DATA SHOWN section start
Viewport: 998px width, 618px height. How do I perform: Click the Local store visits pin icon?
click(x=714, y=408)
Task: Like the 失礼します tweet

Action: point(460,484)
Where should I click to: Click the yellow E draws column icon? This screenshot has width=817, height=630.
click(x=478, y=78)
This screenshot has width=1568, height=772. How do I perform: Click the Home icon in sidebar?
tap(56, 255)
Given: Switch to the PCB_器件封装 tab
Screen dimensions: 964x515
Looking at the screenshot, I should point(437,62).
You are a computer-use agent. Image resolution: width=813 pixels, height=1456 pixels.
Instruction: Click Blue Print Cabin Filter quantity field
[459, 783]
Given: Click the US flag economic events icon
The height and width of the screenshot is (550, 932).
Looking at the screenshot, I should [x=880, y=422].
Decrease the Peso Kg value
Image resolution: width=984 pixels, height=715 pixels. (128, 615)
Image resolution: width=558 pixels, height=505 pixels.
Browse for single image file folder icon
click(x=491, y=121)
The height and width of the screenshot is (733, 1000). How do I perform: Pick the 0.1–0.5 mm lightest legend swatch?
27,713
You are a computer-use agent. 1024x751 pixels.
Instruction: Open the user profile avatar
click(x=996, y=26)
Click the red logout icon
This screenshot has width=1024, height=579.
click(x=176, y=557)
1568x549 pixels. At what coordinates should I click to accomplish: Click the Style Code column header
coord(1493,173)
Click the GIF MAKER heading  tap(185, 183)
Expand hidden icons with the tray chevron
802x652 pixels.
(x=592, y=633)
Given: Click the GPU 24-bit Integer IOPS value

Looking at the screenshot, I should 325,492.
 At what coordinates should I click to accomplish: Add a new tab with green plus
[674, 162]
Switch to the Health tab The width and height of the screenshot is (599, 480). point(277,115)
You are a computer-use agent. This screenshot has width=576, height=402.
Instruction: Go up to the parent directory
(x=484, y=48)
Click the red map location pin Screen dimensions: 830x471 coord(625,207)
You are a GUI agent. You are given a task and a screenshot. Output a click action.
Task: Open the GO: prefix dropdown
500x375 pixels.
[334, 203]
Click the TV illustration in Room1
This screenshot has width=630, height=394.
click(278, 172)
DATA SHOWN section end
**TRY IT:** Using the listing above, gather each line that holds the string "Switch" and copy it.

**YOUR SOLUTION:**
Given: Switch to the PCB_器件封装 tab
Switch to the Health tab The width and height of the screenshot is (599, 480). point(277,115)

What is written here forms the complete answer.